Driving down the old Delhi-Meerut highway in the sugar town of Modinagar, it is hard to spot the dilapidated building that houses the local Congress party office. The contrast with the Bharatiya Janata Party (BJP) office, in the basement of a major local hospital just further up the same highway couldn’t be starker.
The Congress office in Modinagar. © Gilles Verniers.
Skirting the pile of rubble at the entrance, we walk in to meet the party’s candidate, Neeraj Kumari Prajapati. Behind her, Priyanka Gandhi Vadra beams down from a giant campaign poster. Prajapati is one of the 155 women candidates that the Congress has fielded in Uttar Pradesh, in line with its promise of ensuring 40 per cent of all seats would be fought by women – though the Congress ended up nominating 38.5% of women candidates.
Neeraj Kumari Prajapati in her party office, Modinagar. © Maya Mirchandani.

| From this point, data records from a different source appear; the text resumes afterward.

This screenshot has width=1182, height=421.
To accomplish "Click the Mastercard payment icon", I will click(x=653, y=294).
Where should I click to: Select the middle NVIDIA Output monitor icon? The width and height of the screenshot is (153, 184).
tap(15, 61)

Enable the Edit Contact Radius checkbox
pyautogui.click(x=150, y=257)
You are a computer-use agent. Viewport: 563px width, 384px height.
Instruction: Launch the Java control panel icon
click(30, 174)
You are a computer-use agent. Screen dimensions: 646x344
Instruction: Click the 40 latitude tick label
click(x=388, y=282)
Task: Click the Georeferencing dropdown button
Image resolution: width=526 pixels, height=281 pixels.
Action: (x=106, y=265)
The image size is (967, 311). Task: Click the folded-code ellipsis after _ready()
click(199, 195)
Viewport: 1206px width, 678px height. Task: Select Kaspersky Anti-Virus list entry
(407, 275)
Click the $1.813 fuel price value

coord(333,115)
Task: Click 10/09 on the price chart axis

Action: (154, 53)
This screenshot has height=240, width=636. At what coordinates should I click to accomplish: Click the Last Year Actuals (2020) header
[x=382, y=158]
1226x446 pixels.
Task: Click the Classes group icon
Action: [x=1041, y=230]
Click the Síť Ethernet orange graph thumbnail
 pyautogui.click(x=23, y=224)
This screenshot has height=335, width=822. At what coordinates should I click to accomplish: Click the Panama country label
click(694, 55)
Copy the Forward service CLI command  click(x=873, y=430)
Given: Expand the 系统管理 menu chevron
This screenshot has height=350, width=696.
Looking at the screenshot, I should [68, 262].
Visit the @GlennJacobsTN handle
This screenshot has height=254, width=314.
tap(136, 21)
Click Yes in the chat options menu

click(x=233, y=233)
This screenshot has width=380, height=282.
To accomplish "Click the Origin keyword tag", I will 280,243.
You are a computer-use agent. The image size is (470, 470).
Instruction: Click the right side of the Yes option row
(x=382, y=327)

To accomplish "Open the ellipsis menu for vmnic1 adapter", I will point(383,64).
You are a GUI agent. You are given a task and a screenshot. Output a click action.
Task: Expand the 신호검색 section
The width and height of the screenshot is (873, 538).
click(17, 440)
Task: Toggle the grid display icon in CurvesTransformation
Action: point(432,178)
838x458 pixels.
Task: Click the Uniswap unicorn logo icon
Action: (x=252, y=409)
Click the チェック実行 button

Seen from afar, Prajapati may seem like an odd choice for a candidate: she is a party officeholder who has been out of politics for years, fighting in a seat the Congress has not won since 1985. Incidentally, the MLA that year was a woman, too, Vimla Singh, who no one we spoke to at the Congress office seemed to remember.
Forty-one-year-old Prajapati was a member of NSUI in the late 90s while attending college in Modinagar, but let her political career slide after she got married. Her husband’s sudden death in 2016, in the wake of demonetization, energized her to find her way back into Congress, she says.
Three out of Modinagar’s four major candidates are prominent local women, including the sitting MLA, Dr Manju Sivach, and the Bahujan Samaj Party (BSP) candidate, Dr Poonam Garg. Both women are practising doctors (gynaecologists) and owners of their respective hospitals.
Neeraj Prajapati, too, is an educated, financially independent woman, running her family construction and real estate business, and finding time for politics, while singlehandedly raising two small children.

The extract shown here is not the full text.